On the recent occasion of gentlemen in bowler hats and sashes marching through towns across Northern Ireland (12th July), I took the opportunity offered to take a few days of work and have a small family holiday. Destination: Clew Bay. Now, I've been fascinated by Clew Bay for some time, principally as it was the home and stomping ground of one of Ireland's most interesting leaders - Grace O'Malley.
|Please ignore the fact that the ROI seems to have annexed Co. Armagh for the purposes of this map (?!)
Grace O'Malley, Grainne Ni Mhallie or Granualie in Irish (1530-1603) was the daughter of the O'Malley chieftain Eoghan Dubhdarra and a contemporary - indeed almost an exact coeval - of Queen Elizabeth I whom she met with in 1593. From her family lands on Clare Island and the neighbouring parish of Murrisk (south shore of Clew Bay), Grace led a life of maritime trade and depredation (read piracy), travelling as far abroad as Spain and North Africa. Her major official source of revenue seems to have been the taxation of fishing fleets in Clew Bay and off the west coast, but she also engaged in the ferrying of gallowglasses from the Hebrides to Ireland. Her life has often been fantasised, depicting Grace as some sort of national patriot of Ireland or a 16th century Amazon - she is now even the subject of a Broadway musical! For a proper biography, I'd direct readers to one of the volumes by Anne Chambers. Even though she does a good job of trying to find the 'real' Grace O'Malley, its clear that she will always be something of a shadowy figure who operated outside of the norms of society.
|O'Malley and Queen Bess meet on Broadway (in 1593...)

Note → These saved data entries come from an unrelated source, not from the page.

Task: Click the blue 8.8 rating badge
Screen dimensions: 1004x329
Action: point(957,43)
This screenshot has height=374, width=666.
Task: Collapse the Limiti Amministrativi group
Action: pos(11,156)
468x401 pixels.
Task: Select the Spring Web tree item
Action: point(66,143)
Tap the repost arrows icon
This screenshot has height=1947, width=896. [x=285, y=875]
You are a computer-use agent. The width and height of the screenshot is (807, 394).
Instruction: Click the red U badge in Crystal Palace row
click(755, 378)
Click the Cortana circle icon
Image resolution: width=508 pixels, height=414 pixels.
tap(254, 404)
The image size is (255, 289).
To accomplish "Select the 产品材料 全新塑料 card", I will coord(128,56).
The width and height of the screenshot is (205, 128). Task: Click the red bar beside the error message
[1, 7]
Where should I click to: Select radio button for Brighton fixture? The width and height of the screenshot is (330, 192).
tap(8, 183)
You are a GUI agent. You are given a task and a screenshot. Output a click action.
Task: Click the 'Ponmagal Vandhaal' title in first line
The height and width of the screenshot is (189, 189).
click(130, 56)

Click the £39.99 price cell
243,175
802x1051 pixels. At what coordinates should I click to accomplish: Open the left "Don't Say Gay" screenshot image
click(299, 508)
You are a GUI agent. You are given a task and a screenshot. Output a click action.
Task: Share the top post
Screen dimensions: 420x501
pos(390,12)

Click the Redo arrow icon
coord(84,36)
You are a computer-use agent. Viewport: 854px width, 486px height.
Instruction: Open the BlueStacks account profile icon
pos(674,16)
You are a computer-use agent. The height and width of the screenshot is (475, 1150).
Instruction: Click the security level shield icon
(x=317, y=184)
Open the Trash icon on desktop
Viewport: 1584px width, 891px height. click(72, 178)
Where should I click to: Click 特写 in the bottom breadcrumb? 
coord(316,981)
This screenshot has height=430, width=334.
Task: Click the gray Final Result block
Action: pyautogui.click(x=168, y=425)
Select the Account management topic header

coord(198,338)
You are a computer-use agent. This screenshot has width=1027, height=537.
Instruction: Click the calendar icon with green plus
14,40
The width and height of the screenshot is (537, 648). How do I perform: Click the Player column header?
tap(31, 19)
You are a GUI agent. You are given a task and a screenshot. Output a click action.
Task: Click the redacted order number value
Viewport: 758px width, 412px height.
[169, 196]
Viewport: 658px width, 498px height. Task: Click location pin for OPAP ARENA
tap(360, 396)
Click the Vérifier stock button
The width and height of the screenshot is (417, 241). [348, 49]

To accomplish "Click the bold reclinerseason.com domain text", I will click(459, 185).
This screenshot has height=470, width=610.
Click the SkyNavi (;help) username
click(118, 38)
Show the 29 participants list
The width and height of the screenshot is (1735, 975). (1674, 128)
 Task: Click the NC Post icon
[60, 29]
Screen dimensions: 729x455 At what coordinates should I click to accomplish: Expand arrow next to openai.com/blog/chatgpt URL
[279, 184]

|O'Malley meets Irregular Wars!
Always intrigued by historical enigmas, I was very keen to get down and spend a bit of time in the area, soaking up a bit of O'Malley atmosphere. Mrs Hotspur was happy for a weekend in the country (and of course was also happy for some atmosphere) and the Young Hotspur, who can not yet talk, didn't have a say in the matter. Below are a few photos from the trip to give an idea of what remains to be seen on Clare Island. You can't really see it in these photos, but the abbey roof is covered in 13th century figural paintings. Really something to behold.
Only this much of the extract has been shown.